Building Python Audio Consumers for Amazon Connect Kinesis Media Streams
Streaming Audio from Amazon Connect
Amazon Connect simplifies connecting agents with customers through its telephony platform. A key feature is the ability to record calls and store them in an S3 bucket for review and further processing. However, if you need real-time insights, streaming live call audio from Amazon Connect, transcribing it and processing the text can provide immediate feedback such as sentiment analysis, automatic ticket creation, and post-call summaries.
Amazon Connect supports streaming audio data from both agents and customers to Kinesis Video Streams. By using the Start Streaming Connect Flow Block in conjunction with an invoke Lambda block, you can create a consumer for this media stream and process audio data in real time. For detailed setup instructions, refer to this tutorial.

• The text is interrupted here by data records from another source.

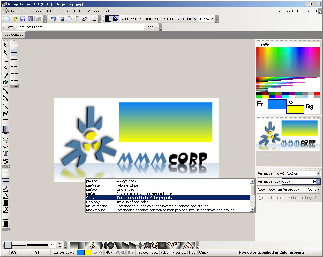Click the Cut scissors icon

63,19
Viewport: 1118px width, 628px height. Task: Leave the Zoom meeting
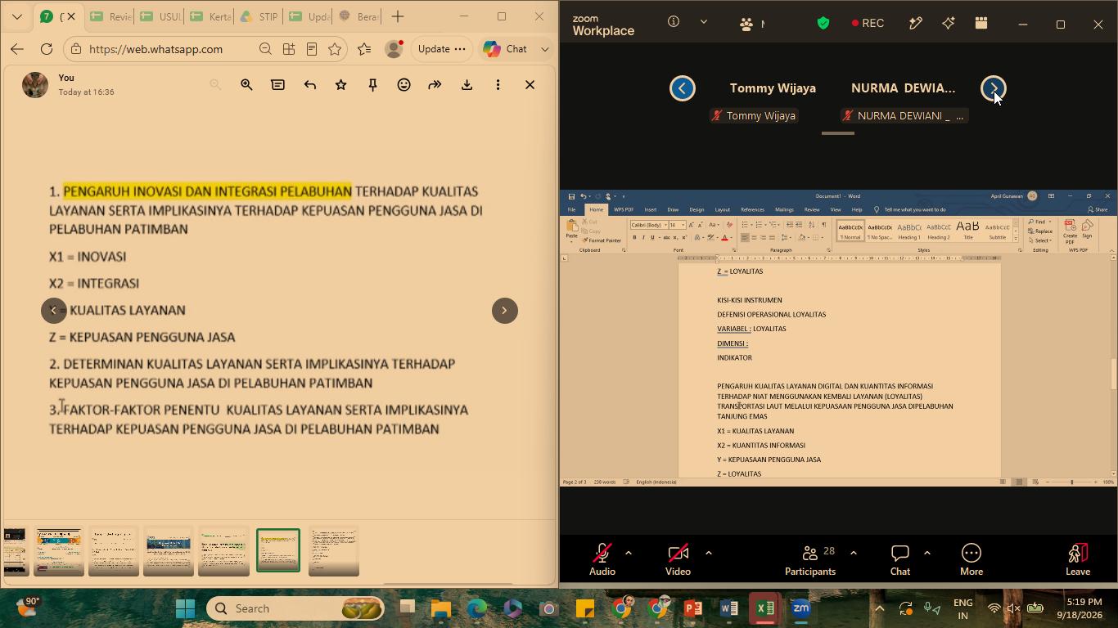(x=1078, y=560)
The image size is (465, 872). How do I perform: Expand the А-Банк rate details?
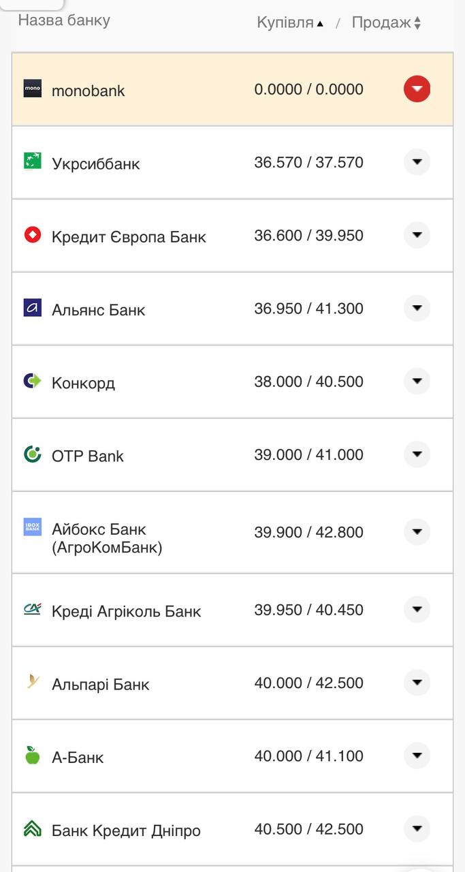(417, 756)
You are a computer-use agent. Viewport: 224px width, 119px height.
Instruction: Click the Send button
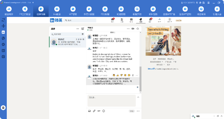click(132, 111)
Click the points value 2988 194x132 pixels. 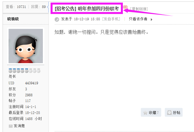(x=29, y=95)
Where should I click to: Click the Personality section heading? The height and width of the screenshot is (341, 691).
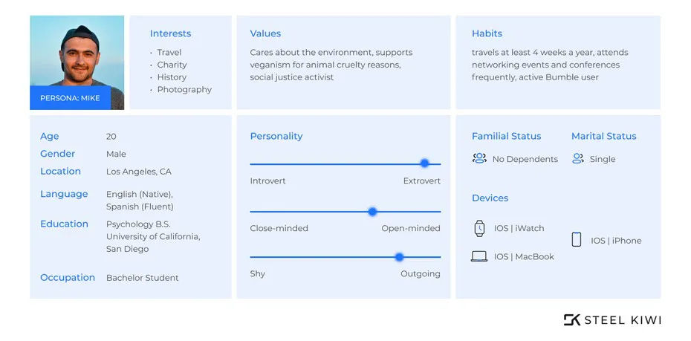coord(276,136)
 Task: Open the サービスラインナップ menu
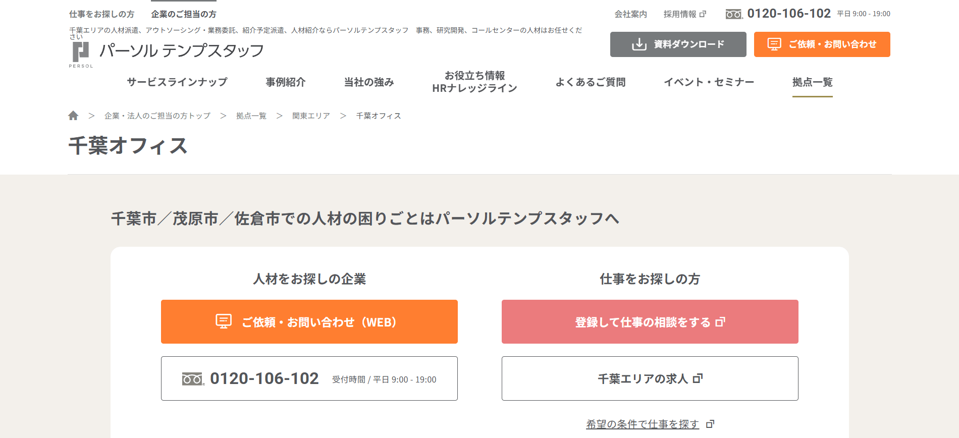coord(177,82)
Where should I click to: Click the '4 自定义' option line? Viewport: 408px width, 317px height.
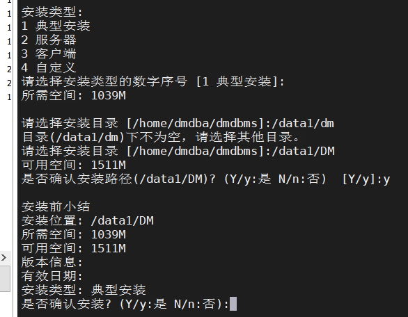tap(49, 68)
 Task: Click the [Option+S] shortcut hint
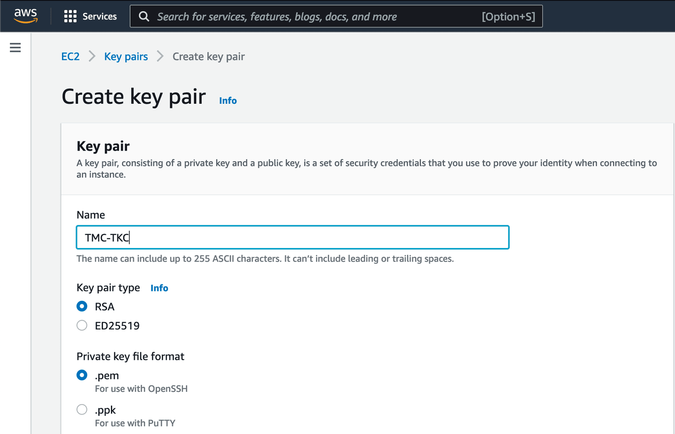coord(508,16)
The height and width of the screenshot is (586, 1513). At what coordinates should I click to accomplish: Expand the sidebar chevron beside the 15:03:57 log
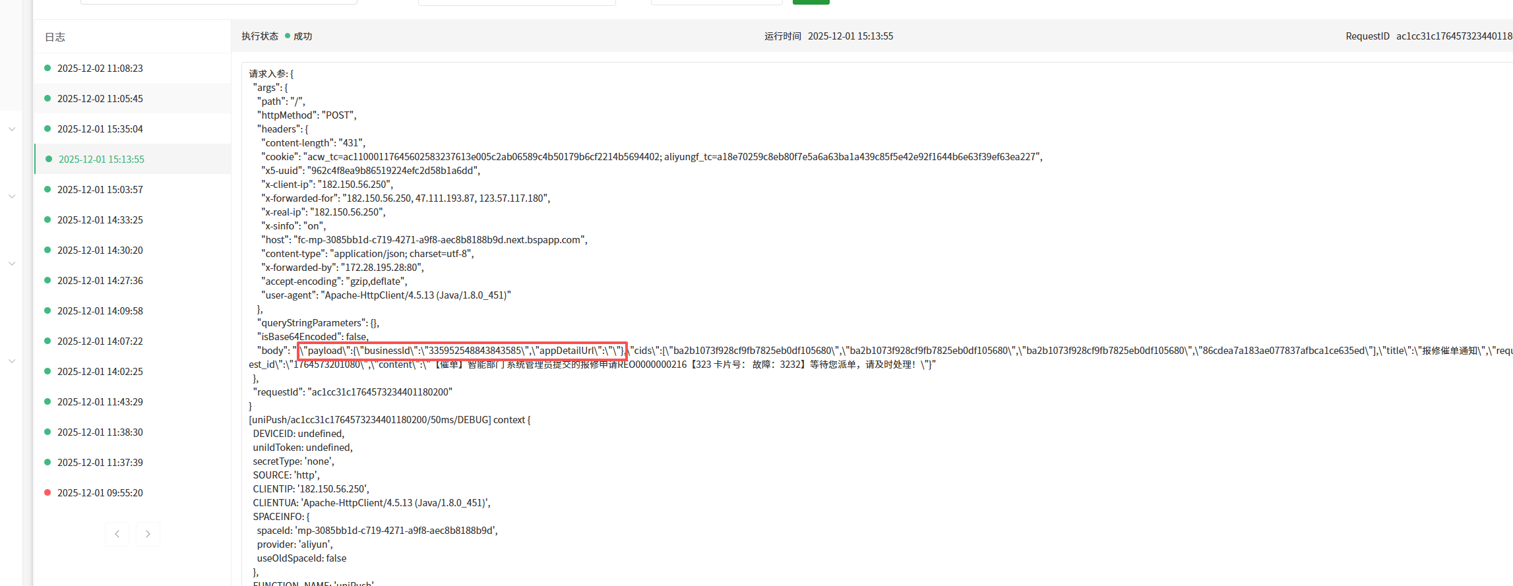(12, 196)
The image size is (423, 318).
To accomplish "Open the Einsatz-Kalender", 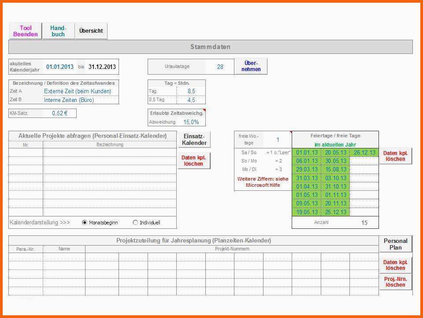I will [x=194, y=140].
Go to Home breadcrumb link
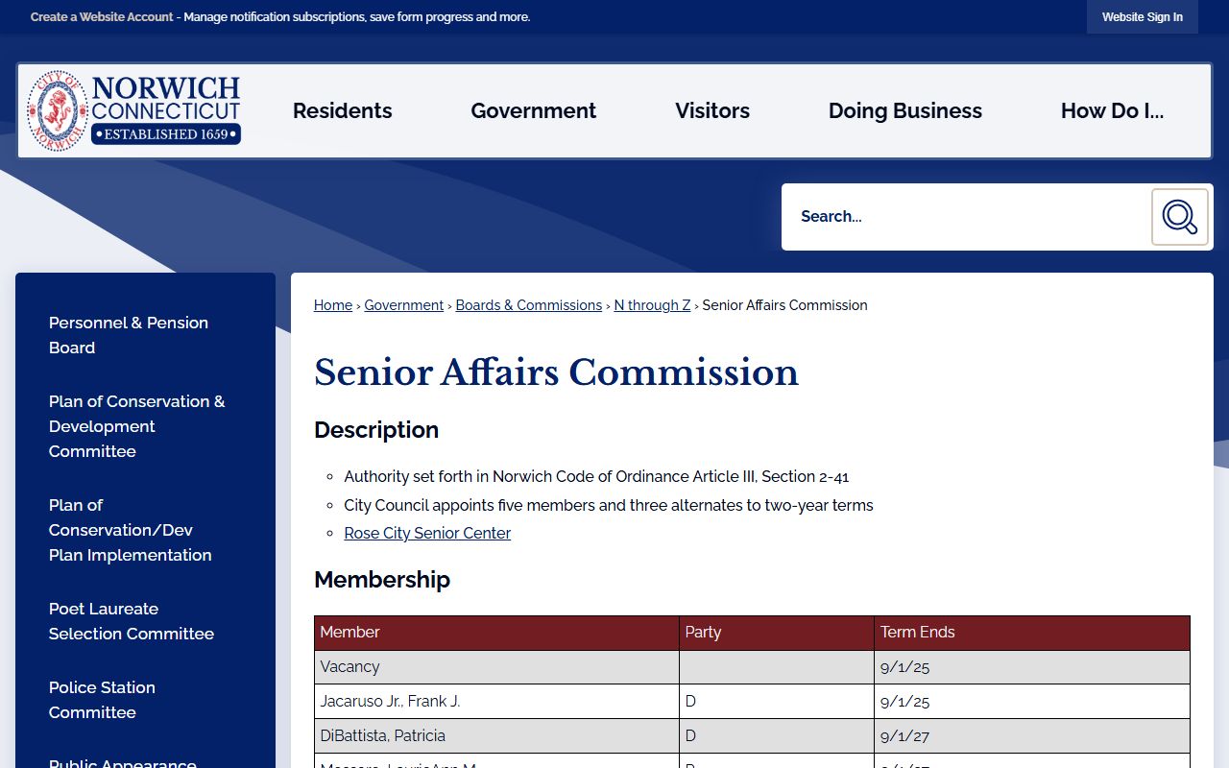This screenshot has width=1229, height=768. [333, 305]
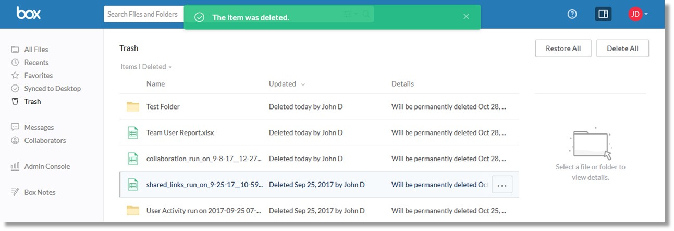Screen dimensions: 674x231
Task: Click the Team User Report.xlsx spreadsheet icon
Action: [133, 132]

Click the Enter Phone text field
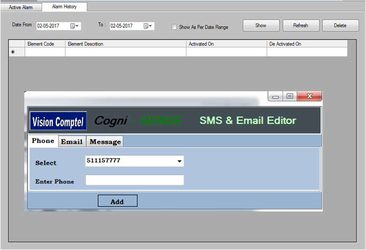(x=135, y=180)
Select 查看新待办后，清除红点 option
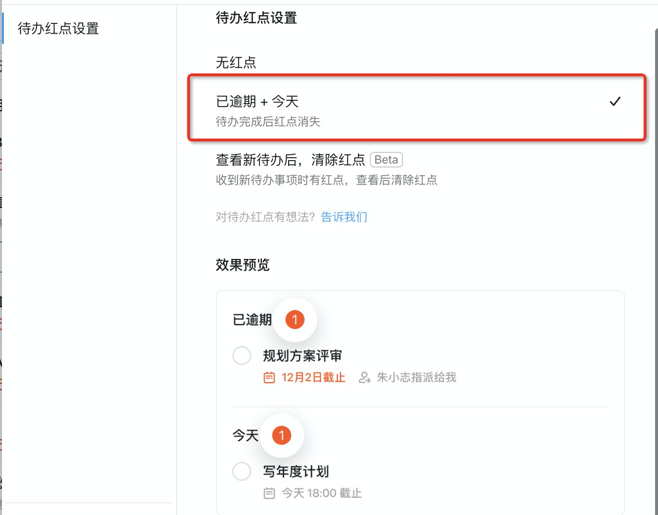The height and width of the screenshot is (515, 658). [x=290, y=160]
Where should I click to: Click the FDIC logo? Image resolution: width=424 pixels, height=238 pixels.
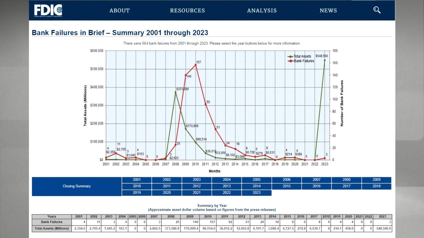48,11
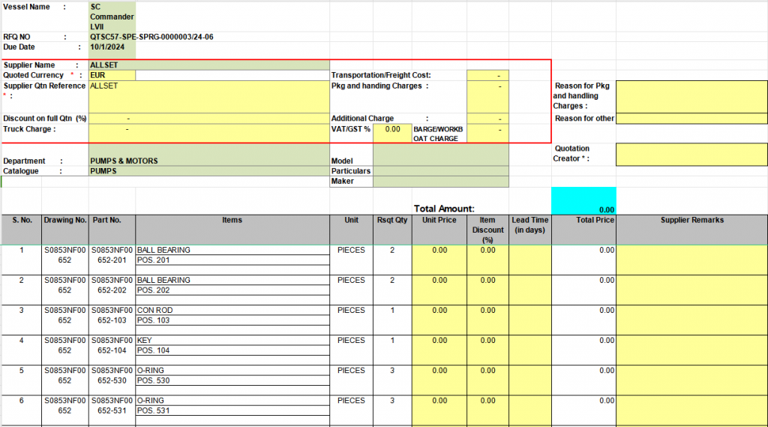The height and width of the screenshot is (427, 768).
Task: Click the Quotation Creator input field
Action: click(x=691, y=154)
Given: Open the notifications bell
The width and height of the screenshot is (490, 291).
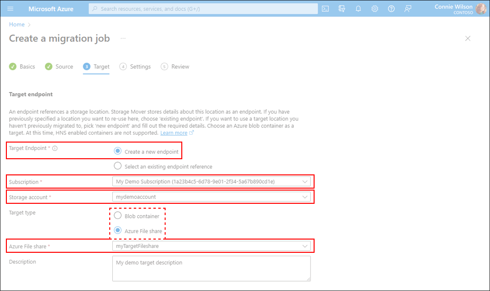Looking at the screenshot, I should pos(358,9).

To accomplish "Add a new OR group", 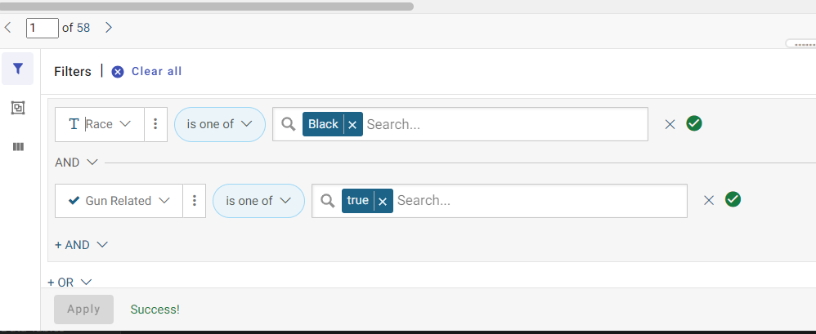I will (69, 282).
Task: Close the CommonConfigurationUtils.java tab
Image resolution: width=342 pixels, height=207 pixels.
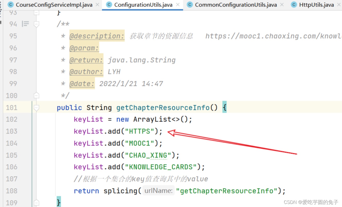Action: (282, 5)
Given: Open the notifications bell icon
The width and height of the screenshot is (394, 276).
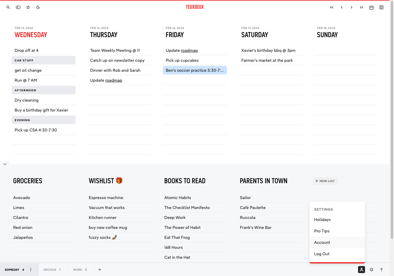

When properly configured, a Lambda function will be triggered for each call in Amazon Connect. This Lambda function receives an event containing details about the Kinesis Video Stream, as shown in the example below. We will need these variables for further processing:
"Event": {
...
"MediaStreams": {
"Customer": {
"Audio": {
"StreamARN": "arn:aws:kinesisvideo::eu-west-2:111111111111:stream/instance-alias-contact-ddddddd-bbbb-dddd-eeee-ffffffffffff/9999999999999",
"StartTimestamp": "1571360125131",
"StopTimestamp": "1571360126131",
"StartFragmentNumber": "100"
}
}
}
}
Note: While the service is named Kinesis Video Streams (KVS), it is capable of handling various types of media, including audio. Do not be confused; we are dealing with audio data, not images.
Consuming the Stream
Reading audio data from KVS can be complex. Amazon provides a Java-based solution on GitHub. However, this tutorial will demonstrate a simpler approach using Python 3.12. This Python solution enables data science teams with no Java experience to engage directly with the data pipeline.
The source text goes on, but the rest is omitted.